#### PROVIDED MATERIAL:
________________

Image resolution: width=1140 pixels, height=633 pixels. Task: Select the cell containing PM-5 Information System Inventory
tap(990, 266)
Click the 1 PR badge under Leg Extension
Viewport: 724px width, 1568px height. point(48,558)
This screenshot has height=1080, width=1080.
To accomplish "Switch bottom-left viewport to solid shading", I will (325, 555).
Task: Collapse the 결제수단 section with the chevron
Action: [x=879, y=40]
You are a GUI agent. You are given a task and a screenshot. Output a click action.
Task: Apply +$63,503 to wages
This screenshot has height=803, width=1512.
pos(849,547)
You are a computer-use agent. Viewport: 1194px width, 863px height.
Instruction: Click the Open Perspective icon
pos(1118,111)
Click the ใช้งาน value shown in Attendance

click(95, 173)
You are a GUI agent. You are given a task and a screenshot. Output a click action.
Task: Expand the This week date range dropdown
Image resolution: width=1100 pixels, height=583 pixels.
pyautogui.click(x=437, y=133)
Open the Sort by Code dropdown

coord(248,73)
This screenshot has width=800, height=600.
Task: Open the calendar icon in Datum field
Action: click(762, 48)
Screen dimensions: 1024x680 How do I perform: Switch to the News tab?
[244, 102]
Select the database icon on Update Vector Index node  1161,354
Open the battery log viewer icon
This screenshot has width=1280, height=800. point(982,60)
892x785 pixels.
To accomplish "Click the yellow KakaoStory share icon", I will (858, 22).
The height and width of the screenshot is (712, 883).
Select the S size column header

________________

#### STATED EXERCISE:
Quote all of the records above word for word, line for line.

#### REPLY TO THE EXERCISE:
Image resolution: width=1140 pixels, height=633 pixels. Task: Select the cell containing PM-5 Information System Inventory
tap(990, 266)
Click the 1 PR badge under Leg Extension
Viewport: 724px width, 1568px height. point(48,558)
This screenshot has height=1080, width=1080.
To accomplish "Switch bottom-left viewport to solid shading", I will (325, 555).
Task: Collapse the 결제수단 section with the chevron
Action: [x=879, y=40]
You are a GUI agent. You are given a task and a screenshot. Output a click action.
Task: Apply +$63,503 to wages
This screenshot has height=803, width=1512.
pos(849,547)
You are a computer-use agent. Viewport: 1194px width, 863px height.
Instruction: Click the Open Perspective icon
pos(1118,111)
Click the ใช้งาน value shown in Attendance

click(95, 173)
You are a GUI agent. You are given a task and a screenshot. Output a click action.
Task: Expand the This week date range dropdown
Image resolution: width=1100 pixels, height=583 pixels.
pyautogui.click(x=437, y=133)
Open the Sort by Code dropdown

coord(248,73)
This screenshot has width=800, height=600.
Task: Open the calendar icon in Datum field
Action: click(762, 48)
Screen dimensions: 1024x680 How do I perform: Switch to the News tab?
[244, 102]
Select the database icon on Update Vector Index node  1161,354
Open the battery log viewer icon
This screenshot has width=1280, height=800. point(982,60)
892x785 pixels.
To accomplish "Click the yellow KakaoStory share icon", I will (858, 22).
The height and width of the screenshot is (712, 883).
Select the S size column header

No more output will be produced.